▸ **Material provided**
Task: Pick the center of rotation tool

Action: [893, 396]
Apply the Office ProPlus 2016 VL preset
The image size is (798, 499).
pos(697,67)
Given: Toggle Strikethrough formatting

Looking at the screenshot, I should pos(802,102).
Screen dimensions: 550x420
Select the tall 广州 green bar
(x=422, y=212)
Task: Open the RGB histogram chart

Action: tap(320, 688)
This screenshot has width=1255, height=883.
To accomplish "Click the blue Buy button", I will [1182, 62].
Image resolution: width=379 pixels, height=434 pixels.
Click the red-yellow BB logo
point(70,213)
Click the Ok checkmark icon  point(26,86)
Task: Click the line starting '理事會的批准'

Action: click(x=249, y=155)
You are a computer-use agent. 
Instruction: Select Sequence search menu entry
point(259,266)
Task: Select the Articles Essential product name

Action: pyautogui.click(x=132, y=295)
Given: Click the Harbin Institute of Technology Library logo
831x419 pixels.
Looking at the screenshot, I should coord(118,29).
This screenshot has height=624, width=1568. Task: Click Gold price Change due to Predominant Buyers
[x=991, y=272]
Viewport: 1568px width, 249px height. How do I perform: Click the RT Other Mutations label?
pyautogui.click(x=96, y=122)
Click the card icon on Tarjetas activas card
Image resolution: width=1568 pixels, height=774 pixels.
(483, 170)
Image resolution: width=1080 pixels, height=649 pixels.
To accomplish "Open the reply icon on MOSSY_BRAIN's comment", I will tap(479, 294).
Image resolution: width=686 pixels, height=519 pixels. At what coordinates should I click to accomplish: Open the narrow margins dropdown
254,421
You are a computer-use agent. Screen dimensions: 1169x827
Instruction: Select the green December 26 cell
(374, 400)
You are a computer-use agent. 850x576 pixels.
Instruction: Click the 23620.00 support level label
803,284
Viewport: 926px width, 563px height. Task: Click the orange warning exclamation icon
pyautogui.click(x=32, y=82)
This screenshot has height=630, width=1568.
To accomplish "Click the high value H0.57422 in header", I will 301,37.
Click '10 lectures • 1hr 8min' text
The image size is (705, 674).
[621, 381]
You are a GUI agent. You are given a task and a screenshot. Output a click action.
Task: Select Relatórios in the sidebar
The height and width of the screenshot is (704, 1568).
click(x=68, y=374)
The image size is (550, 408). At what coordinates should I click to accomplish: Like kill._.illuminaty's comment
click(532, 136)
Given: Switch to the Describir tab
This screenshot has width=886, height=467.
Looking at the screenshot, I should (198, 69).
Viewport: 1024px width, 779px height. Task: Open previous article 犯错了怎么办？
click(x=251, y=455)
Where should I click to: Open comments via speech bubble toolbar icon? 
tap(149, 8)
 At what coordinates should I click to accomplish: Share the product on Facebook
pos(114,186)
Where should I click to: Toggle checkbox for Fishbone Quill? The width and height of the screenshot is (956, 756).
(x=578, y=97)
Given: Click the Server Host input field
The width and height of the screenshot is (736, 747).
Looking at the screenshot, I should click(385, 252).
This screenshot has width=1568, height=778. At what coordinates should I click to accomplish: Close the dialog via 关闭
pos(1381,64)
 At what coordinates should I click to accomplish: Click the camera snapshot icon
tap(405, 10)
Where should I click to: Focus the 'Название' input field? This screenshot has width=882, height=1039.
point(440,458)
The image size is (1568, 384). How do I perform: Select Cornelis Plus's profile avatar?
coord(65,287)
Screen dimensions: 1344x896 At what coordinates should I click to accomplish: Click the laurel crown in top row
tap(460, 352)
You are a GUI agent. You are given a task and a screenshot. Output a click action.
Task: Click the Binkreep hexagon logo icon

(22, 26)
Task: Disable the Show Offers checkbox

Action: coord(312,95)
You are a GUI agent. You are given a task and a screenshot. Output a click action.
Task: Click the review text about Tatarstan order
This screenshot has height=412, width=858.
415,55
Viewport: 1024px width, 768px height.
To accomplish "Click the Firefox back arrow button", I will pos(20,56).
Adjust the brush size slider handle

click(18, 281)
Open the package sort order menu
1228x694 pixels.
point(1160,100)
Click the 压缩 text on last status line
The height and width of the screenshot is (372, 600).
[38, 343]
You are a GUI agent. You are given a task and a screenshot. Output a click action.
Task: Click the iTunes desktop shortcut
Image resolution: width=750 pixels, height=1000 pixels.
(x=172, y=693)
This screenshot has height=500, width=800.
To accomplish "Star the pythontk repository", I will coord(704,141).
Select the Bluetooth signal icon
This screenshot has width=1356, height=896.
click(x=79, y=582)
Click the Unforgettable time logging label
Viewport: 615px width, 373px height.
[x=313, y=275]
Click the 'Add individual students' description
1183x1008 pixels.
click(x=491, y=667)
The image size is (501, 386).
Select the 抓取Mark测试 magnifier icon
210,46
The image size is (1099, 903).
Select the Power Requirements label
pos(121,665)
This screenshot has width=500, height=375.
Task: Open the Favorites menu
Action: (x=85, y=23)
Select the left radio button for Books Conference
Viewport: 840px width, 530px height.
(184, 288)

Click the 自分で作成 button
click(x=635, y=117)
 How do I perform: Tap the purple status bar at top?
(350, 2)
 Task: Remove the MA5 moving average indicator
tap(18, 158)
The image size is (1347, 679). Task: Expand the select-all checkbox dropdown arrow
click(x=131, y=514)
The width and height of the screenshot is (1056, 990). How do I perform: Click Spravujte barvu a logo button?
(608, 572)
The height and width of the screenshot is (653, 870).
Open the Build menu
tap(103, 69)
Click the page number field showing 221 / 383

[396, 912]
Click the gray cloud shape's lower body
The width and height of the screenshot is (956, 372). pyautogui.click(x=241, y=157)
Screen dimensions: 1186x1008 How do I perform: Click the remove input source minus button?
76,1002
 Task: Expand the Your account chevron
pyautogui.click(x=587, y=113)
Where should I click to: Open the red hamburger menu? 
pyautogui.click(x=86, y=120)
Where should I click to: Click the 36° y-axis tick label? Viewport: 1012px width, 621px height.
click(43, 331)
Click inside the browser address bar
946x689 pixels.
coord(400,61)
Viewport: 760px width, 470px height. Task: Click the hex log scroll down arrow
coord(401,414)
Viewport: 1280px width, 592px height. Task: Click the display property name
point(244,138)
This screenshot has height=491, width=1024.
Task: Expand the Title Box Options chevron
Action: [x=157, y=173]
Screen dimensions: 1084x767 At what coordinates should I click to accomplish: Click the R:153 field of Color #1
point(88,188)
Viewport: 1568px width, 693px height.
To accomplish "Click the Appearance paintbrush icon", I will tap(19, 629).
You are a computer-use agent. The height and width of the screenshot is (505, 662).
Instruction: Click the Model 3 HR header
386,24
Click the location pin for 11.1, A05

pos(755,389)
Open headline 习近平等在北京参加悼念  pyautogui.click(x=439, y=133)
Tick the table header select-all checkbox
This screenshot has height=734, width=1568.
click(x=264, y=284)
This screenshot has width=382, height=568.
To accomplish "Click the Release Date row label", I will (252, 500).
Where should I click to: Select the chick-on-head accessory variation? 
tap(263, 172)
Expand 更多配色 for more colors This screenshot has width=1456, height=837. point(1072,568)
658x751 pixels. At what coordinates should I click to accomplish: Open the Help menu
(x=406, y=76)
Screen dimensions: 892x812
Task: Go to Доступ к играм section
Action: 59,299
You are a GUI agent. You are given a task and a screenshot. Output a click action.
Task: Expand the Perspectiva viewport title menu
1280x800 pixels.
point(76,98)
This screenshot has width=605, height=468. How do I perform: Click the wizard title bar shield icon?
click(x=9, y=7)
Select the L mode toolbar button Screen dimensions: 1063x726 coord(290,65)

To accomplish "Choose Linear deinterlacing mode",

▸ **What the task asks**
Write out each record exactly, without addition or omission.

▸ **Finished exercise**
Task: Pick the center of rotation tool

Action: [893, 396]
Apply the Office ProPlus 2016 VL preset
The image size is (798, 499).
pos(697,67)
Given: Toggle Strikethrough formatting

Looking at the screenshot, I should pos(802,102).
Screen dimensions: 550x420
Select the tall 广州 green bar
(x=422, y=212)
Task: Open the RGB histogram chart

Action: tap(320, 688)
This screenshot has width=1255, height=883.
To accomplish "Click the blue Buy button", I will [1182, 62].
Image resolution: width=379 pixels, height=434 pixels.
Click the red-yellow BB logo
point(70,213)
Click the Ok checkmark icon  point(26,86)
Task: Click the line starting '理事會的批准'

Action: click(x=249, y=155)
You are a computer-use agent. 
Instruction: Select Sequence search menu entry
point(259,266)
Task: Select the Articles Essential product name

Action: pyautogui.click(x=132, y=295)
Given: Click the Harbin Institute of Technology Library logo
831x419 pixels.
Looking at the screenshot, I should coord(118,29).
This screenshot has height=624, width=1568. Task: Click Gold price Change due to Predominant Buyers
[x=991, y=272]
Viewport: 1568px width, 249px height. How do I perform: Click the RT Other Mutations label?
pyautogui.click(x=96, y=122)
Click the card icon on Tarjetas activas card
Image resolution: width=1568 pixels, height=774 pixels.
(483, 170)
Image resolution: width=1080 pixels, height=649 pixels.
To accomplish "Open the reply icon on MOSSY_BRAIN's comment", I will tap(479, 294).
Image resolution: width=686 pixels, height=519 pixels. At what coordinates should I click to accomplish: Open the narrow margins dropdown
254,421
You are a computer-use agent. Screen dimensions: 1169x827
Instruction: Select the green December 26 cell
(374, 400)
You are a computer-use agent. 850x576 pixels.
Instruction: Click the 23620.00 support level label
803,284
Viewport: 926px width, 563px height. Task: Click the orange warning exclamation icon
pyautogui.click(x=32, y=82)
This screenshot has height=630, width=1568.
To accomplish "Click the high value H0.57422 in header", I will 301,37.
Click '10 lectures • 1hr 8min' text
The image size is (705, 674).
[621, 381]
You are a GUI agent. You are given a task and a screenshot. Output a click action.
Task: Select Relatórios in the sidebar
The height and width of the screenshot is (704, 1568).
click(x=68, y=374)
The image size is (550, 408). At what coordinates should I click to accomplish: Like kill._.illuminaty's comment
click(532, 136)
Given: Switch to the Describir tab
This screenshot has width=886, height=467.
Looking at the screenshot, I should (198, 69).
Viewport: 1024px width, 779px height. Task: Open previous article 犯错了怎么办？
click(x=251, y=455)
Where should I click to: Open comments via speech bubble toolbar icon? 
tap(149, 8)
 At what coordinates should I click to accomplish: Share the product on Facebook
pos(114,186)
Where should I click to: Toggle checkbox for Fishbone Quill? The width and height of the screenshot is (956, 756).
(x=578, y=97)
Given: Click the Server Host input field
The width and height of the screenshot is (736, 747).
Looking at the screenshot, I should click(385, 252).
This screenshot has width=1568, height=778. At what coordinates should I click to accomplish: Close the dialog via 关闭
pos(1381,64)
 At what coordinates should I click to accomplish: Click the camera snapshot icon
tap(405, 10)
Where should I click to: Focus the 'Название' input field? This screenshot has width=882, height=1039.
point(440,458)
The image size is (1568, 384). How do I perform: Select Cornelis Plus's profile avatar?
coord(65,287)
Screen dimensions: 1344x896 At what coordinates should I click to accomplish: Click the laurel crown in top row
tap(460, 352)
You are a GUI agent. You are given a task and a screenshot. Output a click action.
Task: Click the Binkreep hexagon logo icon

(22, 26)
Task: Disable the Show Offers checkbox

Action: coord(312,95)
You are a GUI agent. You are given a task and a screenshot. Output a click action.
Task: Click the review text about Tatarstan order
This screenshot has height=412, width=858.
415,55
Viewport: 1024px width, 768px height.
To accomplish "Click the Firefox back arrow button", I will pos(20,56).
Adjust the brush size slider handle

click(18, 281)
Open the package sort order menu
1228x694 pixels.
point(1160,100)
Click the 压缩 text on last status line
The height and width of the screenshot is (372, 600).
[38, 343]
You are a GUI agent. You are given a task and a screenshot. Output a click action.
Task: Click the iTunes desktop shortcut
Image resolution: width=750 pixels, height=1000 pixels.
(x=172, y=693)
This screenshot has height=500, width=800.
To accomplish "Star the pythontk repository", I will coord(704,141).
Select the Bluetooth signal icon
This screenshot has width=1356, height=896.
click(x=79, y=582)
Click the Unforgettable time logging label
Viewport: 615px width, 373px height.
[x=313, y=275]
Click the 'Add individual students' description
1183x1008 pixels.
click(x=491, y=667)
The image size is (501, 386).
Select the 抓取Mark测试 magnifier icon
210,46
The image size is (1099, 903).
Select the Power Requirements label
pos(121,665)
This screenshot has width=500, height=375.
Task: Open the Favorites menu
Action: (x=85, y=23)
Select the left radio button for Books Conference
Viewport: 840px width, 530px height.
(184, 288)

Click the 自分で作成 button
click(x=635, y=117)
 How do I perform: Tap the purple status bar at top?
(350, 2)
 Task: Remove the MA5 moving average indicator
tap(18, 158)
The image size is (1347, 679). Task: Expand the select-all checkbox dropdown arrow
click(x=131, y=514)
The width and height of the screenshot is (1056, 990). How do I perform: Click Spravujte barvu a logo button?
(608, 572)
The height and width of the screenshot is (653, 870).
Open the Build menu
tap(103, 69)
Click the page number field showing 221 / 383

[396, 912]
Click the gray cloud shape's lower body
The width and height of the screenshot is (956, 372). pyautogui.click(x=241, y=157)
Screen dimensions: 1186x1008 How do I perform: Click the remove input source minus button?
76,1002
 Task: Expand the Your account chevron
pyautogui.click(x=587, y=113)
Where should I click to: Open the red hamburger menu? 
pyautogui.click(x=86, y=120)
Where should I click to: Click the 36° y-axis tick label? Viewport: 1012px width, 621px height.
click(43, 331)
Click inside the browser address bar
946x689 pixels.
coord(400,61)
Viewport: 760px width, 470px height. Task: Click the hex log scroll down arrow
coord(401,414)
Viewport: 1280px width, 592px height. Task: Click the display property name
point(244,138)
This screenshot has height=491, width=1024.
Task: Expand the Title Box Options chevron
Action: [x=157, y=173]
Screen dimensions: 1084x767 At what coordinates should I click to accomplish: Click the R:153 field of Color #1
point(88,188)
Viewport: 1568px width, 693px height.
To accomplish "Click the Appearance paintbrush icon", I will tap(19, 629).
You are a computer-use agent. The height and width of the screenshot is (505, 662).
Instruction: Click the Model 3 HR header
386,24
Click the location pin for 11.1, A05

pos(755,389)
Open headline 习近平等在北京参加悼念  pyautogui.click(x=439, y=133)
Tick the table header select-all checkbox
This screenshot has height=734, width=1568.
click(x=264, y=284)
This screenshot has width=382, height=568.
To accomplish "Click the Release Date row label", I will (252, 500).
Where should I click to: Select the chick-on-head accessory variation? 
tap(263, 172)
Expand 更多配色 for more colors This screenshot has width=1456, height=837. point(1072,568)
658x751 pixels. At what coordinates should I click to accomplish: Open the Help menu
(x=406, y=76)
Screen dimensions: 892x812
Task: Go to Доступ к играм section
Action: 59,299
You are a GUI agent. You are given a task and a screenshot. Output a click action.
Task: Expand the Perspectiva viewport title menu
1280x800 pixels.
point(76,98)
This screenshot has width=605, height=468. How do I perform: Click the wizard title bar shield icon?
click(x=9, y=7)
Select the L mode toolbar button Screen dimensions: 1063x726 coord(290,65)

To accomplish "Choose Linear deinterlacing mode",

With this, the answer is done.